1. Having rounded out his discussion of the scientific character of sacred doctrine, St. Thomas concludes the first quaestio of the Summa with two articles on the interpretation of scripture. Both of them could have been placed later on in the prima pars (e.g., in Question 13, On the Divine Names), or in the secunda pars (either in the treatise on Law, or in the treatise on Faith). However, since the content of these articles is practically indispensable for the resolution of theological difficulties and the harmonization of scriptural texts, they seem to fit best in the preliminary treatment of the nature and method of theological science.
2. The first problem St. Thomas takes up is whether scripture ought to use metaphors.
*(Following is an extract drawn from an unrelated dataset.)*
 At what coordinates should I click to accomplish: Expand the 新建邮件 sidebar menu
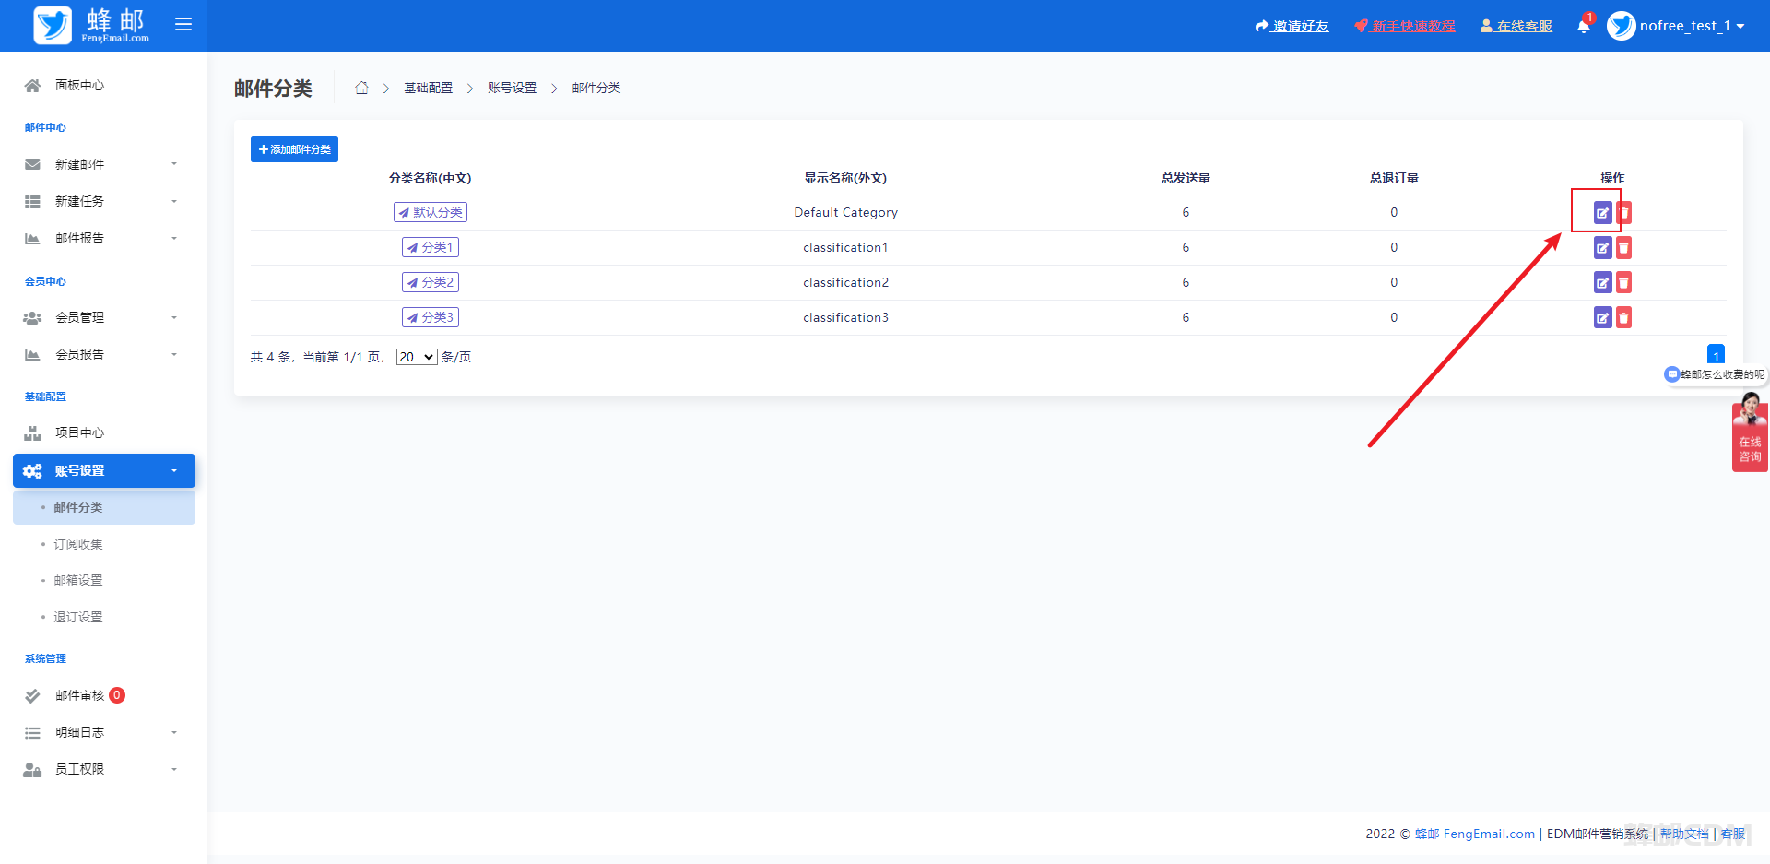[101, 164]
This is closely related to the problem posed in the previous article, as we will see in the character of St. Thomas's replies. He lists three objections to the use of metaphors. First, that metaphor is proper to poetry, which (if a science at all) is the least of sciences, and thus should not be employed in the most noble, as it is unfitting. Second, that metaphor tends to obscure rather than clarify the truths with which it deals, and is thus counterproductive to our progress in understanding. Third, that metaphors make use of lowly things (animals, plants, and even inanimate objects) to explain higher things, whereas the dignity of the object of theology demands a greater dignity in the things it is compared to.
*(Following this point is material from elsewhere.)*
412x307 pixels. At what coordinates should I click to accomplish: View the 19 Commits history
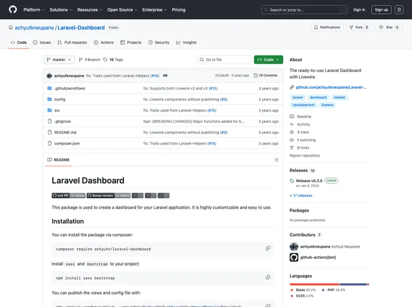[x=266, y=76]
3. In the Corpus of the article, St. Thomas tells us that God provides for everything according to the capacity of its nature. Thus for human beings, who learn by way of images and sensible realities, divine truths are made known by comparison with sensible things, so that even the uneducated can grasp to some extent the meaning of what is said, and be drawn thereby to a higher contemplation of divine truth.
4. In response to the first objection, St. Thomas says that it is necessary and expedient for sacred doctrine to employ metaphors, though a clarification of the necessity will come later on. To the second objection, he points out that truths are concealed in images to different degrees in different parts of scripture, both to hide them from the impious, and to provide occasion for the exercise of understanding in finding a united truth concealed under different aspects and images. Finally, to the third objection, St. Thomas replies that it is fitting for lower animals and objects to be used in comparisons to God, so that we will be kept mindful of the infinite gulf which divides created nature from the uncreated. By this means we can remember that in the present life we know God naturally more clearly by what he is not than by what he is. Furthermore, if God were consistently compared to the best things that we knew, we might mistake those things for divinity (e.g. wise men, or angels), and fall into idolatry.
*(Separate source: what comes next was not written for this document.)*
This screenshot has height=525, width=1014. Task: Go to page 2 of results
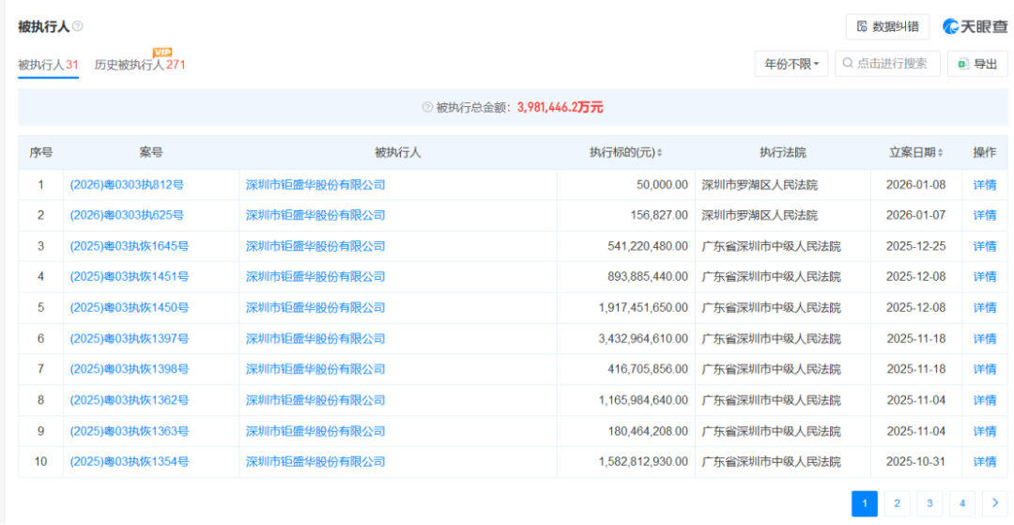897,503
5. Briefly note that this article opens up several further questions, which will be discussed later on. First, why are metaphors necessary for the description of the divine nature? Second, how is it that images in particular are so useful to the human mind? Third, what does St. Thomas mean in saying that we know better what God is not?
Outline of Article
–What is proper to the lowest science, poetry, ought not to be employed by the highest science.
–Metaphors and similes obscure the truth.
–In these comparisons lower things are compared to God, instead of the highest things.
–God provides for everything according to the capacity of its nature.
–Humans learn by way of the senses.
–Metaphors are necessary and useful in theology, though they merely adorn poetry.
–The concealment or elucidation of particular points of doctrine in metaphors is useful for teaching and contemplation.
–Better to compare God to what cannot be mistaken for him, so that we remember our ignorance and the profound dissimilitude between creature and creator.